A pesar de no ser un aspecto prioritario en mis estudios, no por ello deja de apasionarme el amplio campo que abarca el tema de la muerte del ser humano. En este caso concreto en lo referido a las diferentes formas de expresión del culto hacia los fallecidos: una vida que culmina en un supuesto más allá.
Como vizcaíno, pocos cementerios he podido ver adosados a iglesias o ermitas en mi territorio. Por eso recuerdo con cierta ilusión, cómo la primera vez que visité uno en Lapurdi (con características coincidentes a los de Nafarroa Beherea y Zuberoa), me sorprendieron la limpieza y cuidado del entorno, la ornamentación, los souvenirs o las estelas.
El todo en uno que forman iglesia y cementerio provocan, al menos en mi caso, la admiración de quien tiene ante su vista un patrimonio vivo de incalculable valor; curiosamente es un lugar de recogimiento, silencio y donde, generalmente, solo están los que ‘ya no están’.
Vivo porque es visible y palpable. Vivo porque, generalmente, su uso es actual. Vivo porque continuamente es renovado en su aspecto floral, aunque también hay excepciones. Vivo porque sirve para el culto particular y, en momentos determinados, como el Día de Todos los Santos, los feligreses con el acompañamiento del sacerdote lo visitan. Vivo porque también forma parte de otras celebraciones, entre las que podemos destacar la festividad del Corpus Christi, aquí conocido por Besta berri o Pesta berri (Fête-Dieu): cada año el cortejo procesional, al que acompañan las melodías interpretadas por una charanga, mientras los oilarrak danzan sin levantar los pies del suelo y dos banderas son ondeadas al aire, sale de la iglesia pasando o circundando el cementerio en su recorrido hacia la plaza.
Y qué podemos encontrar en estos cementerios. Pues, de entrada, tumbas de personas que en otro tiempo tuvieron su fama: desde el cantante Luis Mariano (González), pasando por Agnès Souret (la primera miss Francia), hasta el koblakari, txülülari y autor de una decena de Pastorales (Pastoralak) Etxahun Iruri, entre otros muchos. Sin embargo, como es de suponer, la gran mayoría se corresponde con gente fallecida pero no menos popular para sus vecinos en su momento.

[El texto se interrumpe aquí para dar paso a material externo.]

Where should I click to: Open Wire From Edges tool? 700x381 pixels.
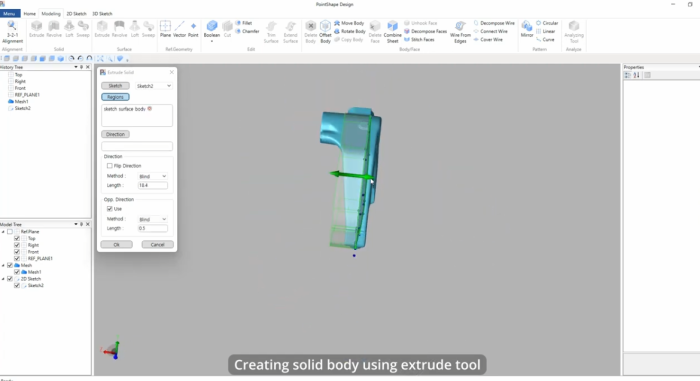click(460, 31)
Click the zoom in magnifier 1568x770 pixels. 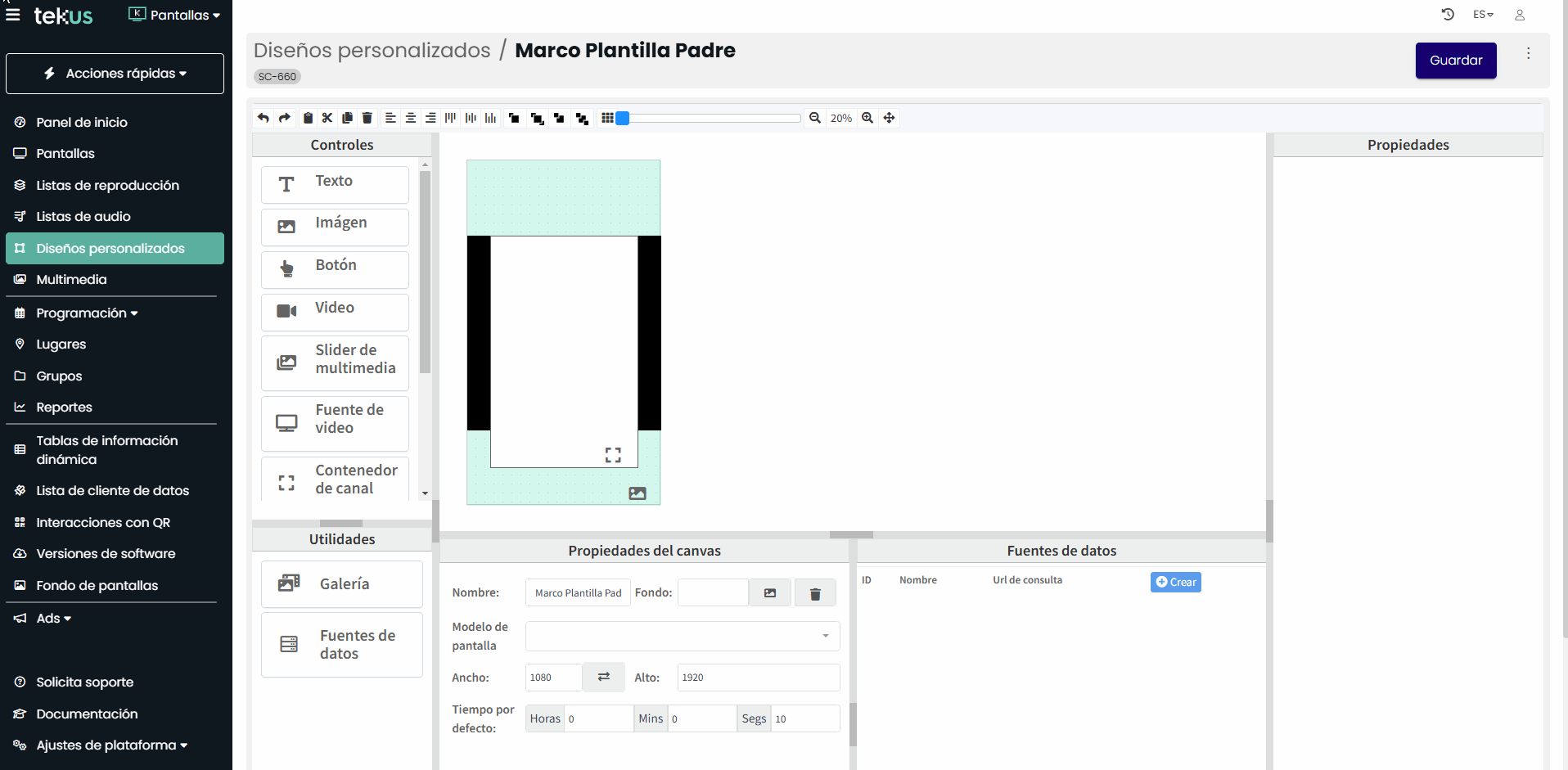pyautogui.click(x=867, y=118)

Pero, si por algo coincidente se caracterizan estos cementerios que, en muchas ocasiones, rodean completamente el templo, además de las cruces de hierro o las pintadas y las grandes losas de las sepulturas del pórtico, es por la acumulación de estelas tabulares y, sobre todo, de estelas discoideas o discoidales. Estelas que van desde el siglo XVI hasta el XXI, con relieves de figuras humanas, objetos o herramientas de oficios, dibujos astrales o geométricos y las iniciales JHS (al parecer, Jesús salvador de los hombres).
Al margen de la antigüedad de todo el conjunto, o por separado, yo resaltaría: el silencio que habita en estos pequeños cementerios y sus iglesias; la cadencia de apellidos en inscripciones de tumbas, panteones y como homenaje a los muertos en las dos guerras mundiales; o las recopilaciones de cruces y estelas en lugares apartados como la cima de un monte o un espacio cerrado con cristaleras.
Simbología manifiesta en la piedra y en el sentimiento popular. En la labor de los canteros que dejaron su impronta pero también en el grado testimonial que infunde la muerte después de la vida.